Pada tahap permulaan Nabi Ibrahim a.s. menjelaskan bahwa bintang venus ini tidak layak dianggap sebagai tuhan, karena ia telah ditundukkan dan ditakdirkan untuk beredar pada garis edar tertentu tanpa dapat menyimpang darinya, baik ke sisi kanan ataupun ke sisi kirinya. Ia tidak mempunyai kekuasaan apa pun bagi dirinya, melainkan hanya merupakan suatu benda yang diciptakan oleh Allah mempunyai cahaya, karena mengandung banyak hikmah yang besar dalam penciptaannya seperti itu. Bintang venus terbit dari arah timur, kemudian beredar menuju arah barat, hingga tidak kelihatan lagi oleh mata. Kemudian pada malam berikutnya ia tampak lagi dengan menjalani keadaan yang sama, hal seperti ini tidak layak untuk dijadikan sembahan.
Kemudian Nabi Ibrahim mengalihkan perhatiannya kepada bulan, ternyata ia mendapatinya mempunyai karakter yang sama dengan bintang yang sebelumnya.
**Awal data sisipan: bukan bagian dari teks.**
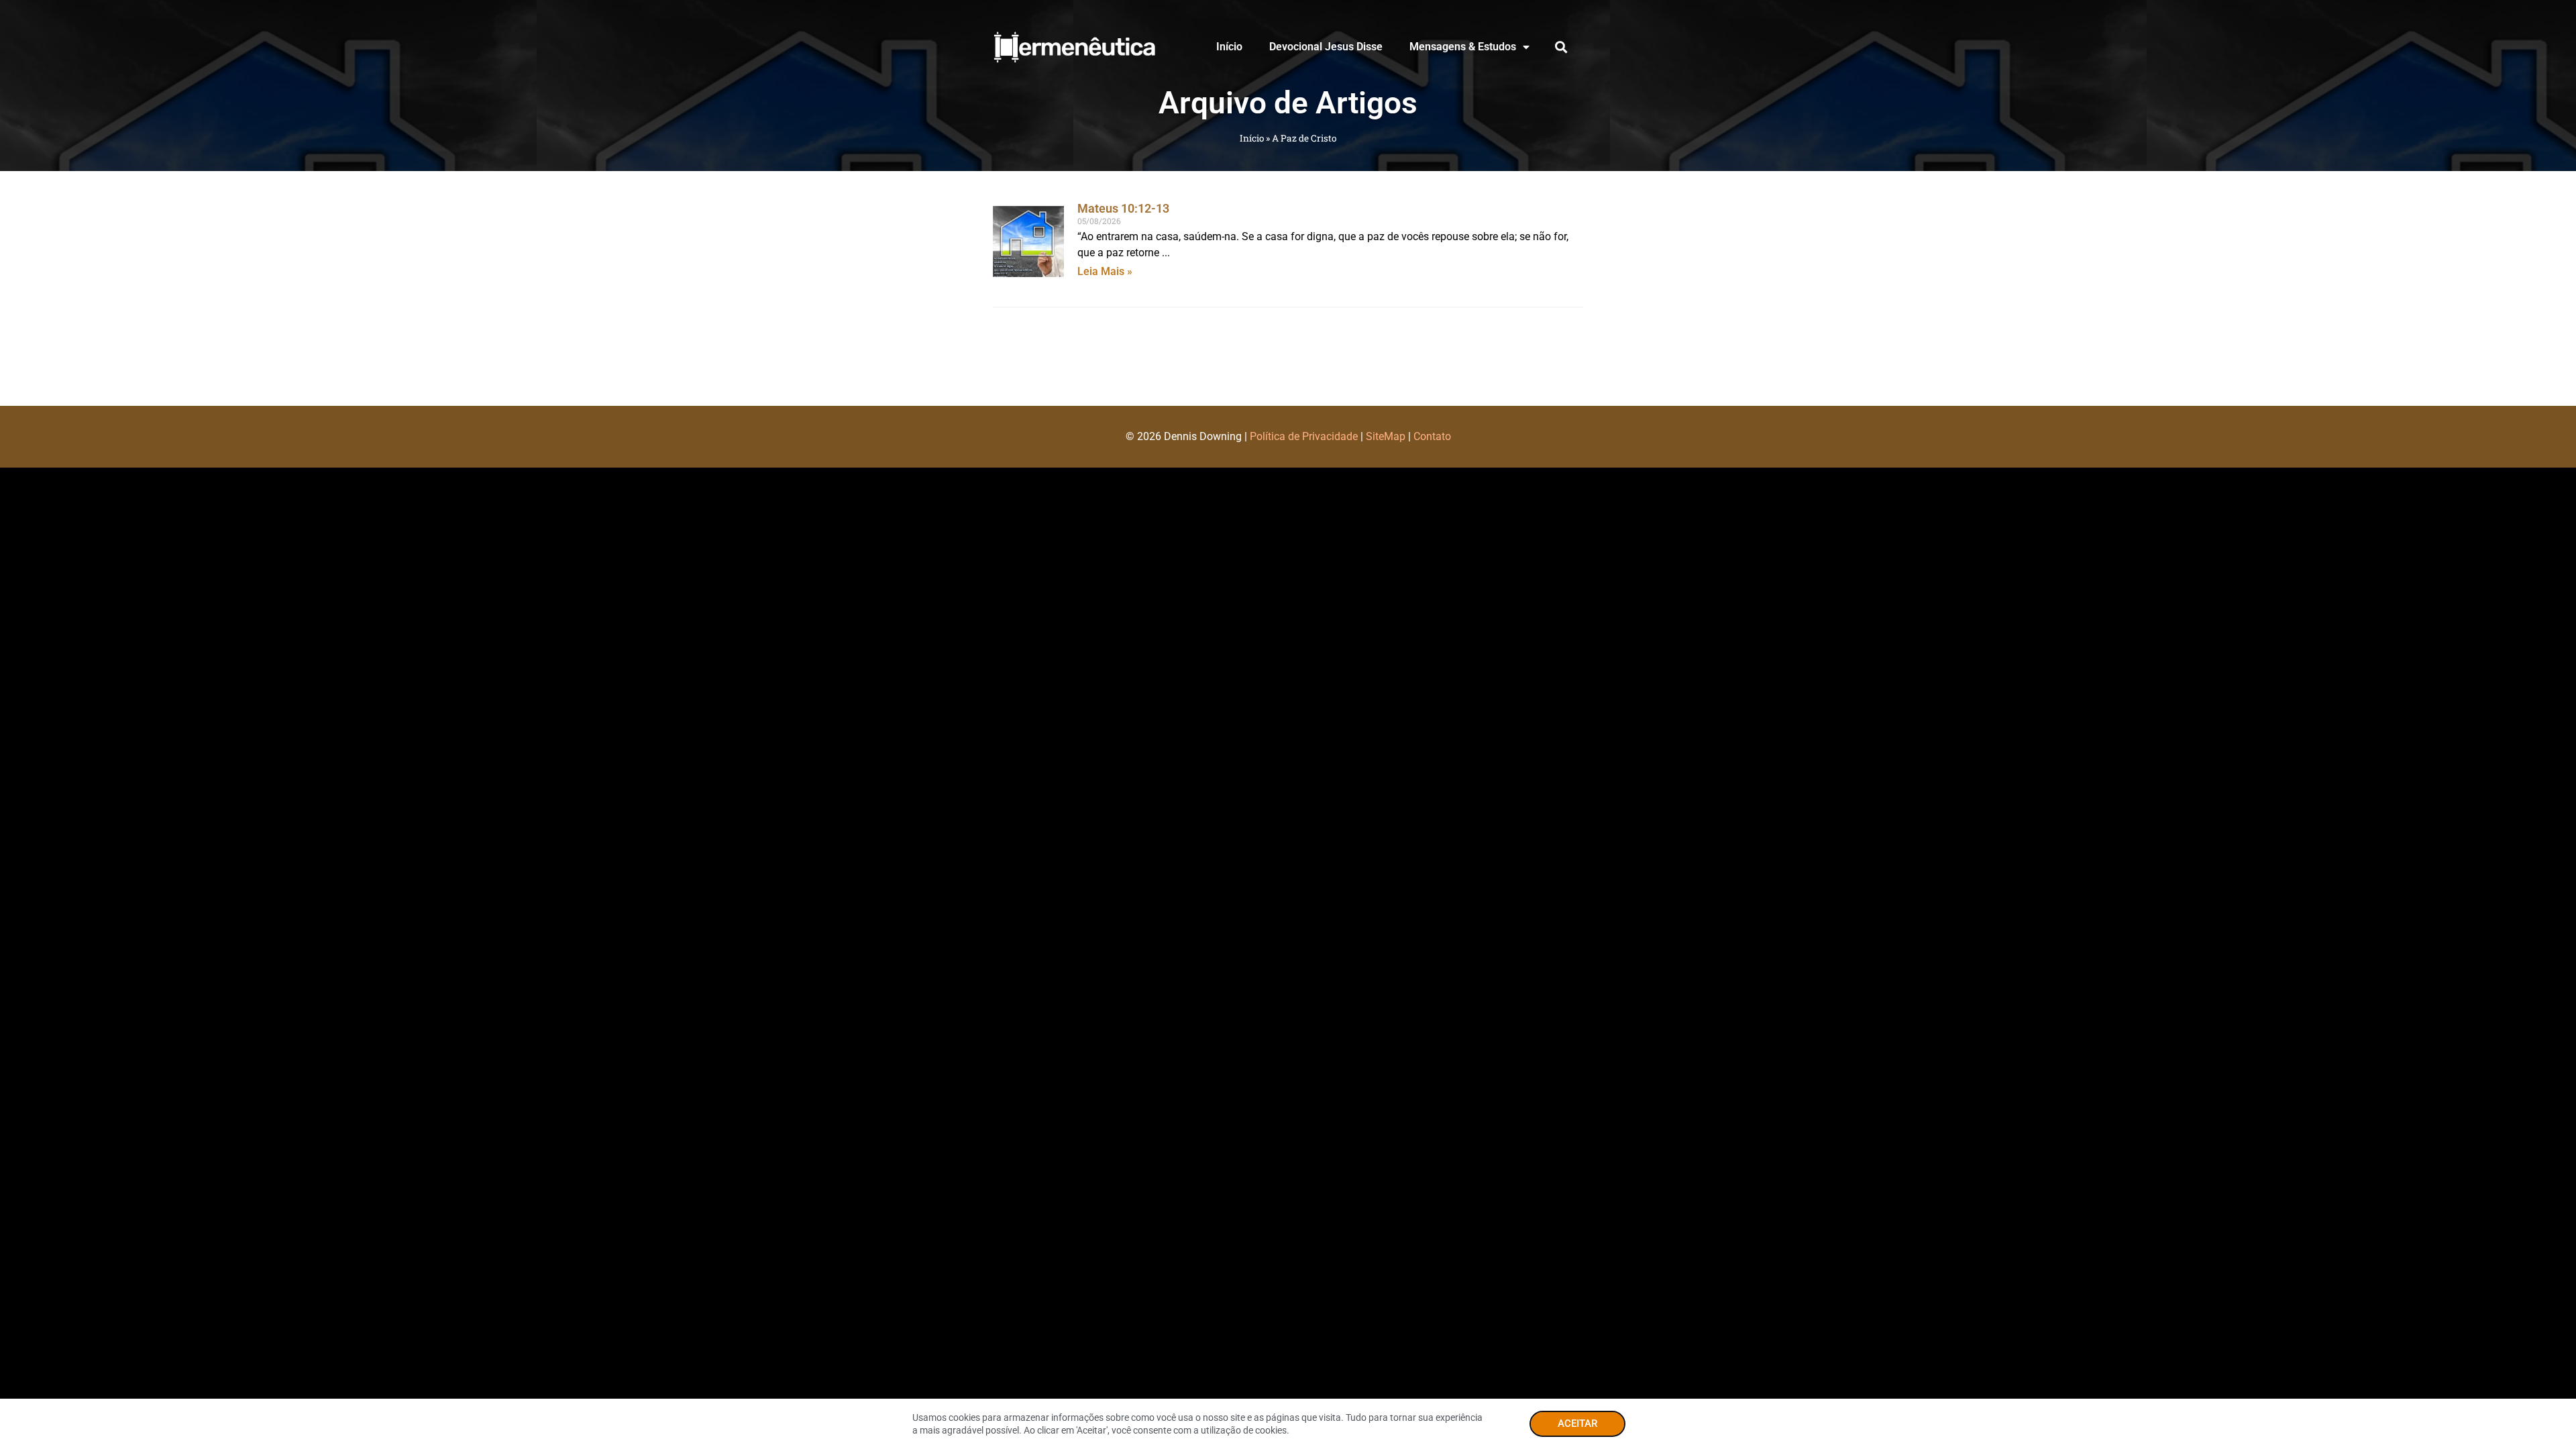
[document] (1288, 724)
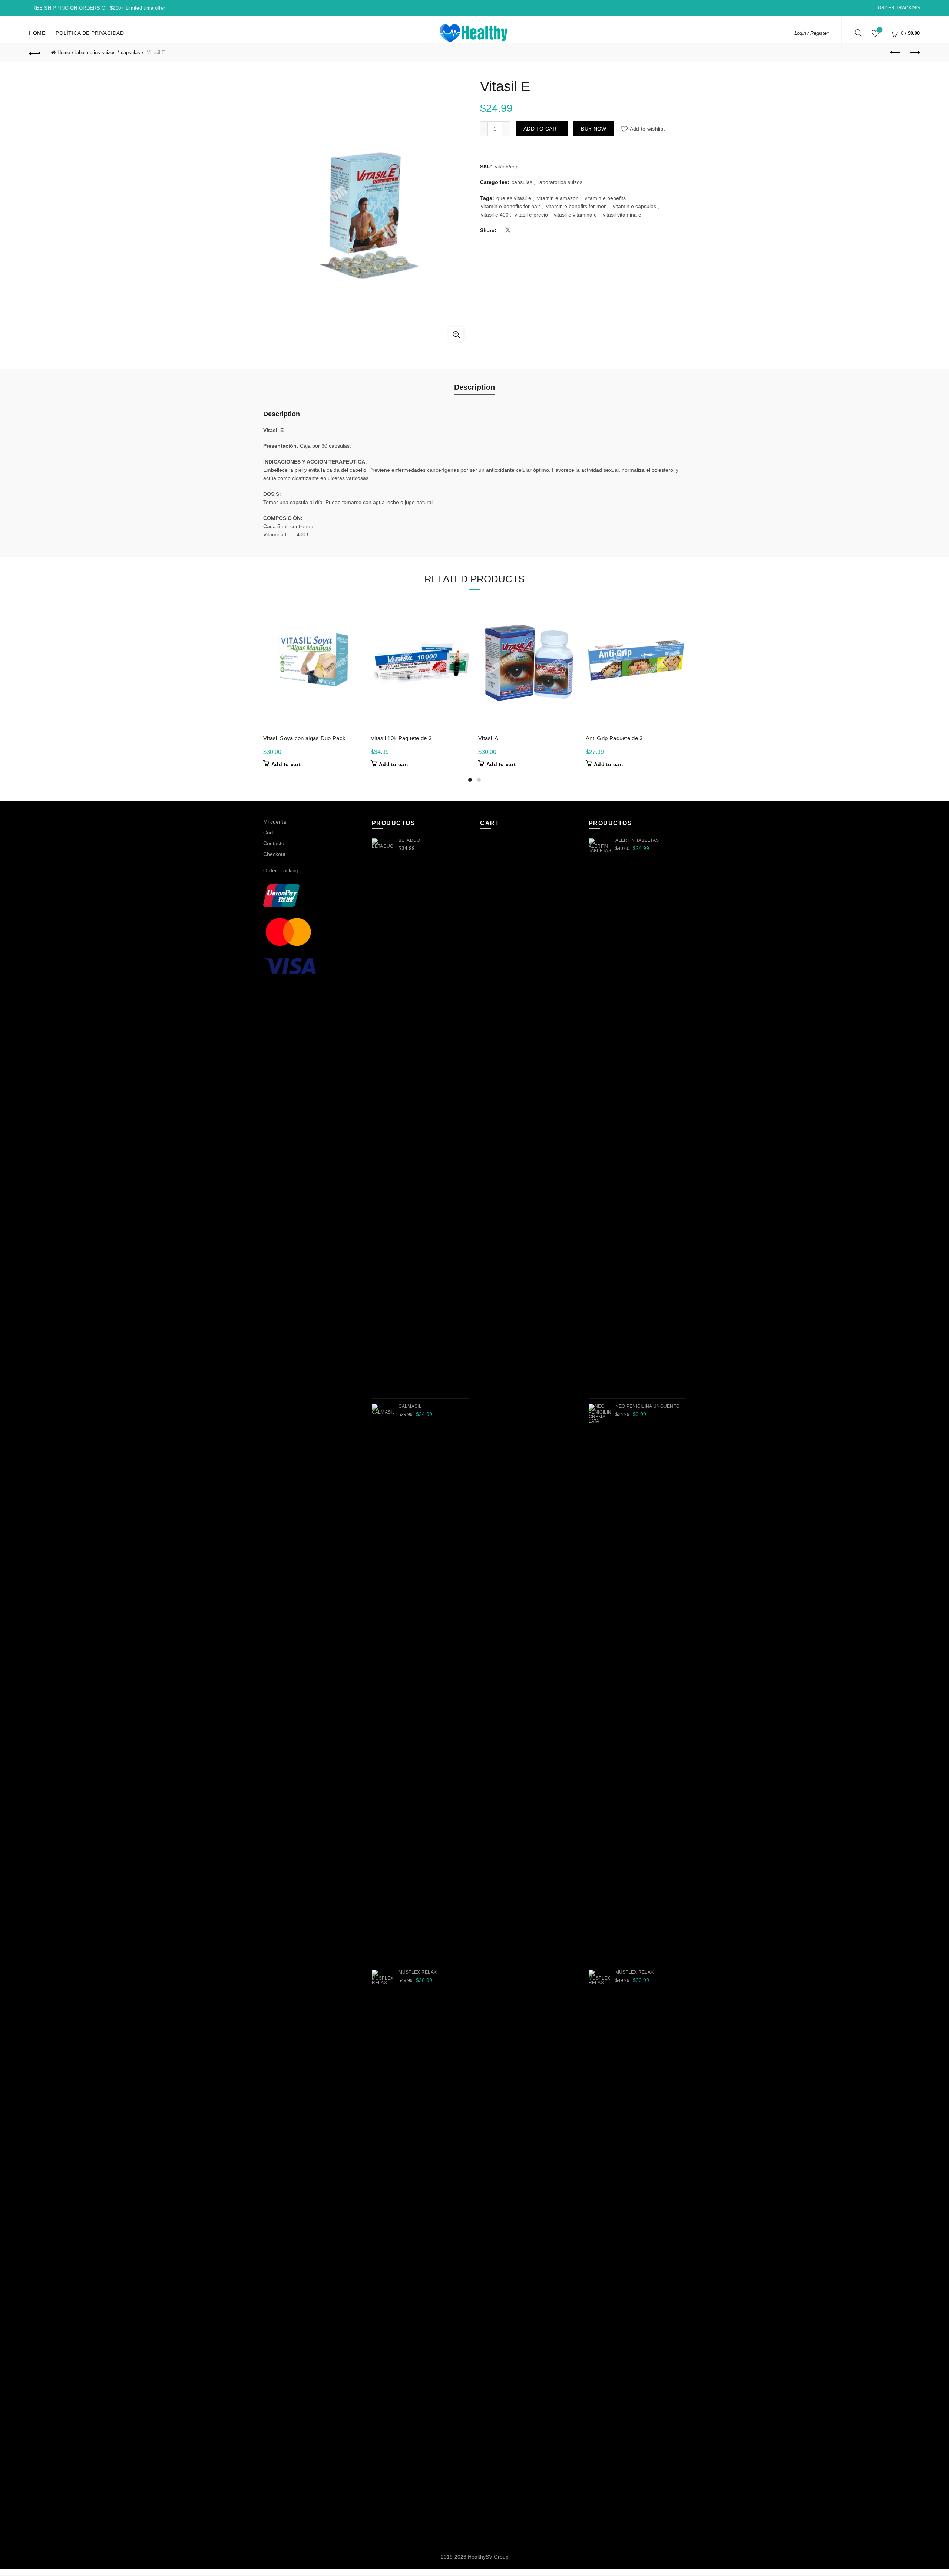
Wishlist (880, 30)
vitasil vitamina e (622, 215)
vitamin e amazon (558, 198)
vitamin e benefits (605, 198)
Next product (914, 52)
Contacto (273, 843)
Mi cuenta (274, 822)
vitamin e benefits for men (576, 206)
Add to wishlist (647, 129)
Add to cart (541, 129)
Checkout (274, 854)
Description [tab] (474, 387)
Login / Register (811, 33)
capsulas (130, 52)
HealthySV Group (488, 2557)
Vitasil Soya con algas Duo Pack (304, 738)
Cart (268, 833)
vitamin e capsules (634, 206)
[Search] (858, 33)
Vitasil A (488, 738)
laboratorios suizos (95, 52)
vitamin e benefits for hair (510, 206)
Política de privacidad (90, 33)
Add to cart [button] (286, 764)
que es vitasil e (513, 198)
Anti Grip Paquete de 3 (614, 738)
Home (37, 33)
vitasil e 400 (495, 215)
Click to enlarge (456, 334)
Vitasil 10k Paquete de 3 (401, 738)
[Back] (35, 52)
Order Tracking (899, 7)
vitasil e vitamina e (575, 215)
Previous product (895, 52)
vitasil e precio (531, 215)
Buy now (593, 129)
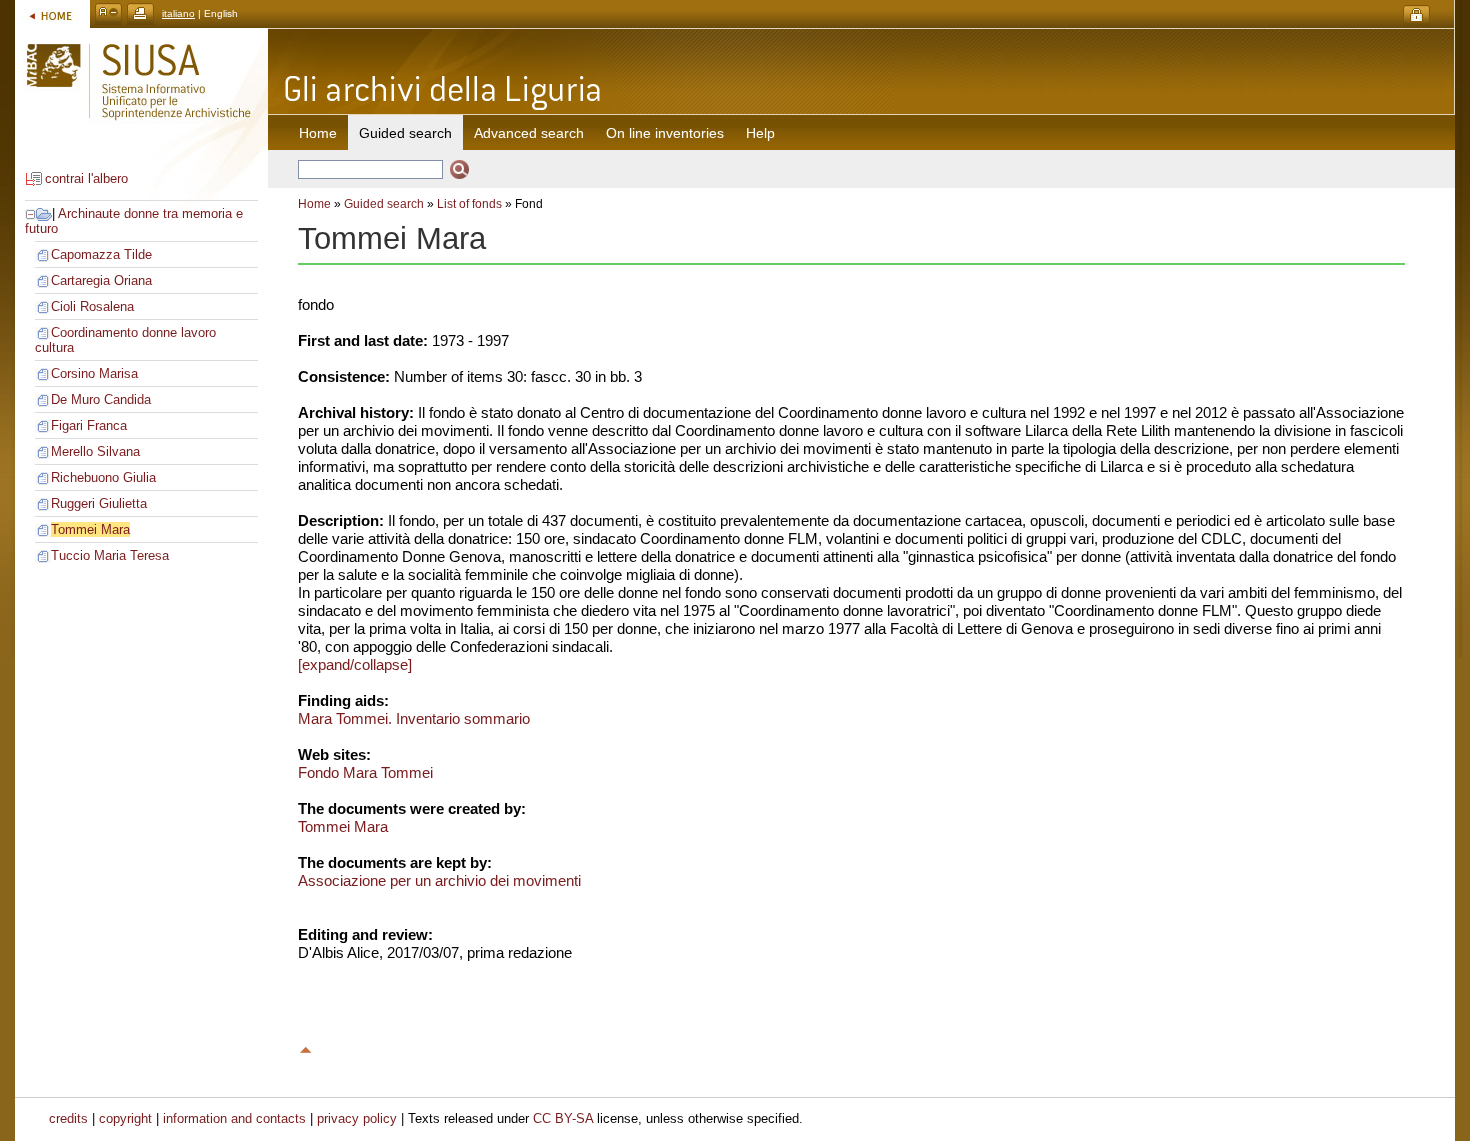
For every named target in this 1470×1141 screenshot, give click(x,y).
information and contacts (234, 1118)
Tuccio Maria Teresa (110, 555)
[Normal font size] (108, 13)
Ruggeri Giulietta (99, 503)
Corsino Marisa (94, 373)
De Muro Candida (101, 399)
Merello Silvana (95, 451)
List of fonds (469, 204)
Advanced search (529, 133)
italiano (178, 13)
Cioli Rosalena (92, 306)
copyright (125, 1118)
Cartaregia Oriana (101, 280)
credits (68, 1118)
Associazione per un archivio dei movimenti (439, 880)
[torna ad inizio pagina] (306, 1047)
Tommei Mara (90, 529)
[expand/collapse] (355, 664)
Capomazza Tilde (101, 254)
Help (760, 133)
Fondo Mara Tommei (365, 772)
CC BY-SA (563, 1118)
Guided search (384, 204)
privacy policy (357, 1118)
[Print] (140, 13)
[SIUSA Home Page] (52, 13)
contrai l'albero (86, 178)
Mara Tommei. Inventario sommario (414, 718)
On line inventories (665, 133)
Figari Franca (89, 425)
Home (318, 133)
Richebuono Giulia (103, 477)
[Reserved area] (1416, 15)
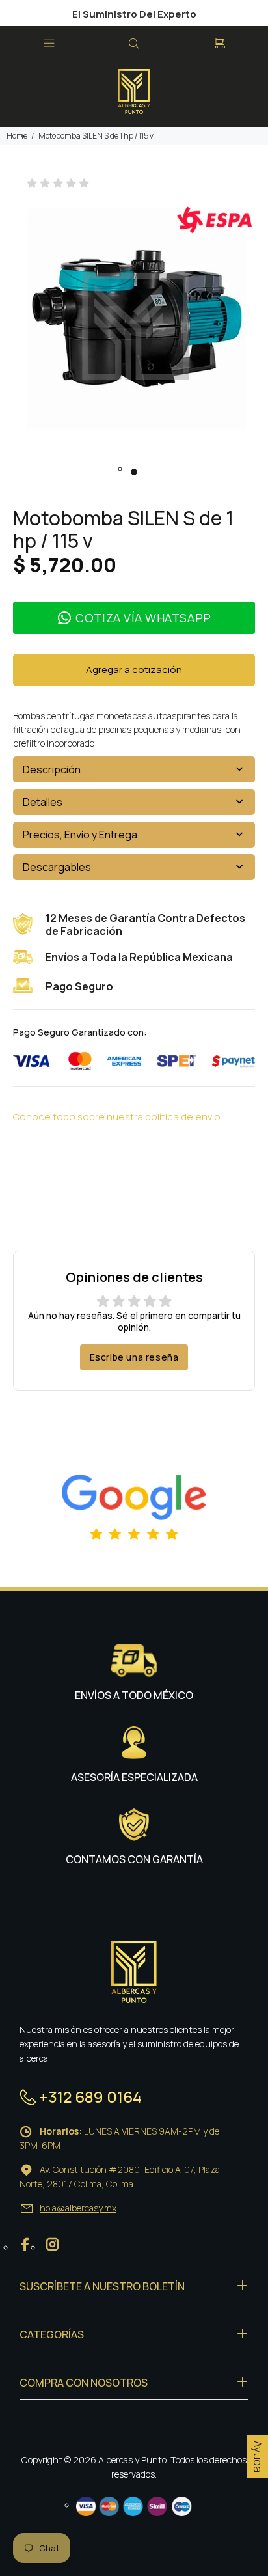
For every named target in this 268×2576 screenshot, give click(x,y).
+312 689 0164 (91, 2096)
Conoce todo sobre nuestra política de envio (117, 1117)
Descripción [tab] (52, 769)
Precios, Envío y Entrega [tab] (80, 834)
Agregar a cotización (134, 669)
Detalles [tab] (42, 802)
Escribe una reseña (134, 1357)
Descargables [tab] (57, 867)
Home (17, 135)
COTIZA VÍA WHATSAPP (143, 618)
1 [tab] (134, 472)
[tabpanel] (134, 327)
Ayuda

Lalu ia mengalihkan, perhatiannya kepada matahari, ternyata ia pun menjumpai hal yang sama dengan yang sebelumnya.
Ketika tampak jelas baginya bahwa semua benda tersebut tidak layak dianggap sebagai tuhan, dan bahwa keadaannya hanyalah semata-mata cahaya yang terlihat oleh pandangan mata, serta ia dapat membuktikan hal tersebut melalui penyimpulan yang pasti, maka berkatalah Ibrahim, seperti yang disitir oleh firman-Nya:
Dia berkata, “Hai kaumku, sesungguhnya aku berlepas diri dari apa yang kalian persekutukan.” (Al An’am:78)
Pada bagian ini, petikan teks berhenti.